For Northern blot experiments, total RNA of C. butyricum VPI 1718 was separated on a 1% (wt/vol) denaturing formaldehyde-agarose gel and transferred to a nylon membrane (Nytran; Schleicher and Schuell, Inc., Keene, NH) as previously described (32). A 993-bp fragment of dhaD and a 384-bp fragment of dhaM were amplified by PCR using C. acetobutylicum ATCC 824 genomic DNA as a template. Primers used in this analysis are described in Table 2. The PCR fragments were labeled with [α-32P]dATP (specific activity, 3,000 Ci/mmol; Amersham Pharmacia Biotech) using the Megaprime DNA labeling system (Amersham Pharmacia Biotech) and were used as probes in hybridization. Prehybridization (for 1 h) and overnight hybridization were performed at 68°C in a 1 mM EDTA, 7% (wt/vol) SDS, and 0.5 M Na2HPO4 (pH 7.2) solution. Washing steps were performed at room temperature twice in 2× SSC, 0.1% (wt/vol) SDS buffer for 15 min and twice in 0.1× SSC, 0.1% (wt/vol) SDS buffer for 15 min.

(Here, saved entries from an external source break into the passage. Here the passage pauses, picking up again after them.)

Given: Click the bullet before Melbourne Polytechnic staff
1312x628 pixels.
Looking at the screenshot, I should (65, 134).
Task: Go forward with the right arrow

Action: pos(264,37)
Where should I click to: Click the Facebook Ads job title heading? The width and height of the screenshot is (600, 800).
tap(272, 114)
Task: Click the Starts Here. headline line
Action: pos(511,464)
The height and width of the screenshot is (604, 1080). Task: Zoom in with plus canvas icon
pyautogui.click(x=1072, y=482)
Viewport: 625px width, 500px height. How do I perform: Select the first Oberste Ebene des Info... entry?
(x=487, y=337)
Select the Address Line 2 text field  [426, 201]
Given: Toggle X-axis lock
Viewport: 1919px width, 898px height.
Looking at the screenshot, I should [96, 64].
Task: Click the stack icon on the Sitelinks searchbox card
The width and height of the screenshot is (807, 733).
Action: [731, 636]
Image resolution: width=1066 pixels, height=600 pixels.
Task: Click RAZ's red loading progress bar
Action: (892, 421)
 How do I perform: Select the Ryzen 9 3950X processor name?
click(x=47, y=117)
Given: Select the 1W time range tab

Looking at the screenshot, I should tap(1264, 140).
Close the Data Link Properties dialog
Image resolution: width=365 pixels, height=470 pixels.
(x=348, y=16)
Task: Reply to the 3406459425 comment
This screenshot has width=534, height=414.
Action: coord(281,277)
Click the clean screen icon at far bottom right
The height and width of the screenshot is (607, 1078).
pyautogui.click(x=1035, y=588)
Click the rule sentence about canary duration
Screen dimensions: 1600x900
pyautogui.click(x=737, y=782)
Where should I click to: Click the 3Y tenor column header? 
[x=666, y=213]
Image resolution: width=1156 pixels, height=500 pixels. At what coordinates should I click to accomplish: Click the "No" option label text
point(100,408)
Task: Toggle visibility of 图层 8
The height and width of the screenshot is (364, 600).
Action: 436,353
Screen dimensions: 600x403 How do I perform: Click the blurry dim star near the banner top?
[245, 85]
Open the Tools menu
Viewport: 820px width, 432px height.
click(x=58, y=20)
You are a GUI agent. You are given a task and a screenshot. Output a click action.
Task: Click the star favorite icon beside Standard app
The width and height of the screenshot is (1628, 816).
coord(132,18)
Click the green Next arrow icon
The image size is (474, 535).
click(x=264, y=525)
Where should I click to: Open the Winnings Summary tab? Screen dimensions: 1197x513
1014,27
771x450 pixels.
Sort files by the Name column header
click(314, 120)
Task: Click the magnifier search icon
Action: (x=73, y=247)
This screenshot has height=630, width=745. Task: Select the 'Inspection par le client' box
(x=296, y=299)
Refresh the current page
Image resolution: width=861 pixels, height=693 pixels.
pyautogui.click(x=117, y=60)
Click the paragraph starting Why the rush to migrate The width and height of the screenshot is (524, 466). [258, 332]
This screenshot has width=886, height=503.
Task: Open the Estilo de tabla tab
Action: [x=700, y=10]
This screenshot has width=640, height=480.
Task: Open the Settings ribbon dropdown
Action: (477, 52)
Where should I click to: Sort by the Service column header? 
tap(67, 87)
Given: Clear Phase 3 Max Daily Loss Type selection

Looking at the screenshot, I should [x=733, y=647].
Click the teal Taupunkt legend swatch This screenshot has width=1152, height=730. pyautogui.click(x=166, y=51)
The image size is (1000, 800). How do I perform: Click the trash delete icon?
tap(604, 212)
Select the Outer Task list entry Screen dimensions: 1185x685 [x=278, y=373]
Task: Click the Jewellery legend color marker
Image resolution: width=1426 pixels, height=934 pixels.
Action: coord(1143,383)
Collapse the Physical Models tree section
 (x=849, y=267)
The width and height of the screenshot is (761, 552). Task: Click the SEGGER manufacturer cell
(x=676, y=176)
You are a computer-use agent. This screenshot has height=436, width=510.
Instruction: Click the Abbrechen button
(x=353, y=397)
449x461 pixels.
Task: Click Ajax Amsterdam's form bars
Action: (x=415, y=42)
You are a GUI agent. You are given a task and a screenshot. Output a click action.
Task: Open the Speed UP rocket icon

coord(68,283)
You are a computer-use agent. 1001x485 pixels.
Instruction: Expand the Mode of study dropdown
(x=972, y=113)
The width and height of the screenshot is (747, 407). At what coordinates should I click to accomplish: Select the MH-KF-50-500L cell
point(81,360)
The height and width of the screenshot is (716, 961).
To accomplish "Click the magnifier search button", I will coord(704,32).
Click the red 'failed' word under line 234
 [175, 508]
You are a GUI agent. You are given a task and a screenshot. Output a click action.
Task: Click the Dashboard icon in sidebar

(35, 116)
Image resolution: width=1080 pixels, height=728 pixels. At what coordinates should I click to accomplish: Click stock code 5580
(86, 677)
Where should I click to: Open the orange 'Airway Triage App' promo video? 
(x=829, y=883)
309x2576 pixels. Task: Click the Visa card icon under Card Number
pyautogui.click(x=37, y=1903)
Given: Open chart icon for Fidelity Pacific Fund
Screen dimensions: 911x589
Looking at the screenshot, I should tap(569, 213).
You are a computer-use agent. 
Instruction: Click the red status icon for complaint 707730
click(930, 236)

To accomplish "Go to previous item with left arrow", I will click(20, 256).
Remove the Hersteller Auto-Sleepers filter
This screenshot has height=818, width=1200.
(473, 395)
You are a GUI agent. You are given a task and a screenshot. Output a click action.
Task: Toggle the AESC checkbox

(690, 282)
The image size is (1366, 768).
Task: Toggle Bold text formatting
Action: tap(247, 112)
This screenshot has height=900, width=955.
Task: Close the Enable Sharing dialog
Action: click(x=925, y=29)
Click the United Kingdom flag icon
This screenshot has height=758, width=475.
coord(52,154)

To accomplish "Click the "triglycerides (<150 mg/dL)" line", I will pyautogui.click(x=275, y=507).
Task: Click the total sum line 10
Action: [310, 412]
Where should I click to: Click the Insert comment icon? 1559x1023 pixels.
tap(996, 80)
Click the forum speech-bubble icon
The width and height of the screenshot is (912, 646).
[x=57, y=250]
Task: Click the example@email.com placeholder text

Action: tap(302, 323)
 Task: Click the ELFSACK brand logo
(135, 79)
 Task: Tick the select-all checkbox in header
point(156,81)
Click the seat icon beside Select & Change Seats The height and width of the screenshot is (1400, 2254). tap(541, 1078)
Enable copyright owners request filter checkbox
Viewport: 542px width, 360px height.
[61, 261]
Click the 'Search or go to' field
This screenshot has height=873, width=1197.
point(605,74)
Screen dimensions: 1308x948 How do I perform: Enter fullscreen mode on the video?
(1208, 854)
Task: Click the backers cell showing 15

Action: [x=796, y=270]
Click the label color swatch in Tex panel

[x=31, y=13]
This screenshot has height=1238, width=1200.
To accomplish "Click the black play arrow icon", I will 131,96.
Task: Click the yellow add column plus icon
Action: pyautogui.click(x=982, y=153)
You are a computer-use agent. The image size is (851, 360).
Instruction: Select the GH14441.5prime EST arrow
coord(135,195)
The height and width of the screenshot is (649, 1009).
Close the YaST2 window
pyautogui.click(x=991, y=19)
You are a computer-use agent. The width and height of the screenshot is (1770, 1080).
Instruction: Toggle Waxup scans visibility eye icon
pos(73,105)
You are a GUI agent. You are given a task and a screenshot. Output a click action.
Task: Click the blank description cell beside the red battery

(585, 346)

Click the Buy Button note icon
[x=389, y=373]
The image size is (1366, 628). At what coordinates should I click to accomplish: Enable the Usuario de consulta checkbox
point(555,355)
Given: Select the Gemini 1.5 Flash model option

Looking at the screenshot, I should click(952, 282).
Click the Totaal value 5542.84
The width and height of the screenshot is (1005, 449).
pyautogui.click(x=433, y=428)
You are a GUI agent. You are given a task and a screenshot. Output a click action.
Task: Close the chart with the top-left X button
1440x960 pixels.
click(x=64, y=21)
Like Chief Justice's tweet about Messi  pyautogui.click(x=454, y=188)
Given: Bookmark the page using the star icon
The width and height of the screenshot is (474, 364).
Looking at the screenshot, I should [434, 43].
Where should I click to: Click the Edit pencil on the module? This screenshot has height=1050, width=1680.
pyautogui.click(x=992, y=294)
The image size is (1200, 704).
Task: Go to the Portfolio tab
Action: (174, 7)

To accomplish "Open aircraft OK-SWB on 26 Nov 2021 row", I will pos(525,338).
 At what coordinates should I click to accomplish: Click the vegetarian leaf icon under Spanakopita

Construction and screening of gene libraries.

Partial genomic libraries were constructed from chromosomal DNA of C. butyricum VPI 1718 that was completely digested with restriction enzymes. The 6- to 9-kbp fraction of EcoRI fragments and the 10- to 15-kbp fraction of BglII were agarose purified. Once ligated with EcoRI- or BamHI-digested and dephosphorylated pUC18, the preparation was used to transform competent E. coli DH5α obtained by the method previously described (20). The mixture then was spread on LB agar plates supplemented with ampicillin, 5-bromo-4-chloro-3-indolyl-β-d-galactopyranoside (X-Gal), and isopropyl-β-d-thiogalactopyranoside (IPTG). The transformants were grown overnight at 37°C and then transferred to Hybond-N+ membranes (Amersham Pharmacia Biotech) by replica plating, after which they were lysed by alkaline treatment as recommended by the manufacturer. DNA was fixed by being heated at 80°C for 2 h. The membranes then were screened by hybridization as described for Southern blot experiments. Positive clones were tested by restriction analysis and sequencing reactions.

DNA sequencing.

Both strands of DNA were sequenced using the dideoxy chain termination method as described previously (33) with M13 reverse or universal primers or synthetic oligonucleotide primers derived from the sequence obtained from Genome Express (Grenoble, France).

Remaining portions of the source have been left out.